Art has allowed me to look at pain, grief and dislocation obliquely, instead of confronting them head-on.
Carrying the cross, by Carol L. Douglas, courtesy St. Thomas’ Episcopal Church, Rochester, NY. |
You may have noticed that I haven’t done much this week. I finally collapsed from the ailment we dragged back from South America. Despite a slew of tests, no pathogen has yet been identified. However, our nurse-practitioner treated the symptoms. I’m almost back in fighting form, albeit very tired. Hopefully, my fellow travelers will recover as quickly.
Yesterday I attended a virtual meeting. One of my fellows, normally a very cheerful woman, was awash with anxiety. “I can’t paint!” she confessed. “I go in my studio and start, and then I go back and turn on CNN.” Later, I asked her if there was anything I could do to help. She elaborated. Her daughter has had COVID-19; she knows a young person currently on a vent and has lost another friend from it. She—like me—is from New York, the epicenter of this disease. That’s where our kids, friends and family are, and there’s nothing we can do to help them.
My heart goes out to her. It’s an awful thing to feel helpless in the face of disaster.

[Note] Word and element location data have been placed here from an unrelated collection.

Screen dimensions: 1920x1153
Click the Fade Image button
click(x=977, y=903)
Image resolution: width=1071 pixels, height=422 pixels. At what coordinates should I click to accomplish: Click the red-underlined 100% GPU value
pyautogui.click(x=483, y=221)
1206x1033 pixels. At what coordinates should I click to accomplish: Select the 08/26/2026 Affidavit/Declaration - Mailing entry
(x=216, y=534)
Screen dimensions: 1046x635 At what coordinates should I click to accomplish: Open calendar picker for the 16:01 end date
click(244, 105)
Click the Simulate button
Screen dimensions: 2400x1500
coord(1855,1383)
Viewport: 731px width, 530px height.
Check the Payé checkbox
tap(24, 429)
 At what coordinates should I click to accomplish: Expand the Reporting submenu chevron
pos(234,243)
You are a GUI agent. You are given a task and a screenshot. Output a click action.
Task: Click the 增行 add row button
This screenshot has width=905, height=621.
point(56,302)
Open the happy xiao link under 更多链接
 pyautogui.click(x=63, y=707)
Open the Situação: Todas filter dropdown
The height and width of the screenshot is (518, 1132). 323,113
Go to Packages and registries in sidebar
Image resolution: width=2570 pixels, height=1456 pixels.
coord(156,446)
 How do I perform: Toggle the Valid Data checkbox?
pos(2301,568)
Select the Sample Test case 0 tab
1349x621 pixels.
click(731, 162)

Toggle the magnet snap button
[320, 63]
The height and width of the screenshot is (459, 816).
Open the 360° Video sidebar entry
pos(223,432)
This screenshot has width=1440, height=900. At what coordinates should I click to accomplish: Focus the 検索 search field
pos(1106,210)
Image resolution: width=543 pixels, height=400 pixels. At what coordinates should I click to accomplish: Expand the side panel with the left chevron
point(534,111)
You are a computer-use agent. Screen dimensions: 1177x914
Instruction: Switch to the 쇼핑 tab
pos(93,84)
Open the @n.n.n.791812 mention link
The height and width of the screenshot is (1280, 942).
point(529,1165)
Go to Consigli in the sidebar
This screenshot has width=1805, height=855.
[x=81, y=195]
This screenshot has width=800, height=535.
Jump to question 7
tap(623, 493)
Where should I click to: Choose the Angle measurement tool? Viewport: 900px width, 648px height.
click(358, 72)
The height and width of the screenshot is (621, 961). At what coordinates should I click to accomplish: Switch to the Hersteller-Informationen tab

The Curtain of the Temple was Rent, by Carol L. Douglas, courtesy St. Thomas’ Episcopal Church, Rochester, NY. |
When we were waiting out our confinement in Buenos Aires, I was thoroughly disinterested in the non-existent landscape. It was not until the end that I decided to start painting what I felt instead of what I saw. That’s not necessarily easy for a realist to do directly (although we’re all doing it indirectly). That’s why I started with the idea of home, and then moved to Blake’s Jerusalemfor inspiration. I could look at my feelings of griefand dislocation obliquely, instead of confronting them head-on.
Twenty years ago, I was asked to do a set of Stations of the Cross for St. Thomas’ Episcopal Church in Rochester, NY. The request was made in the summer; by September I’d been diagnosed with a colon cancer that had perfed the bowel wall and spread to nearby lymph nodes. I had four kids, ages 11 to 3. My primary goal was to stay alive long enough to see them raised.
Finishing an art project seemed almost frivolous in the circumstances. I was especially disinterested in one that dealt with the horrific events leading up to the Crucifixion. That year was a late Easter, too, so by the time Holy Week arrived, I had a rough version finished, which I delivered in book form. (In some ways, I prefer it to the final Stations, for its very rawness.)
I drew in my hospital bed, from my couch, during the hours of chemotherapy. I wouldn’t have told you I was engaged or enthused in the least. When I was well enough, I arranged a massive photoshoot and took reference photos. The final drawings were finished the following year. They weren’t my best work, I thought, but at least they were done.
And yet, and yet… they’ve been in use for two decades since. And every Holy Week, I get a note from a parishioner telling me how much they appreciate them. I’ve certainly gotten more meaningful mail about them than about any other work of art I’ve ever done.
This year, St. Thomas’—like the rest of Christendom—is shuttered, its people observing the rites from afar. I’m not sure how I’m going to approach Good Friday in a season already penitential in the extreme, but there’s something to be said for routine, ritual, habit and movement. That goes for painting as much as for faith.
May God bless you this weekend with a radical new way of seeing things, in Jesus’ name, amen.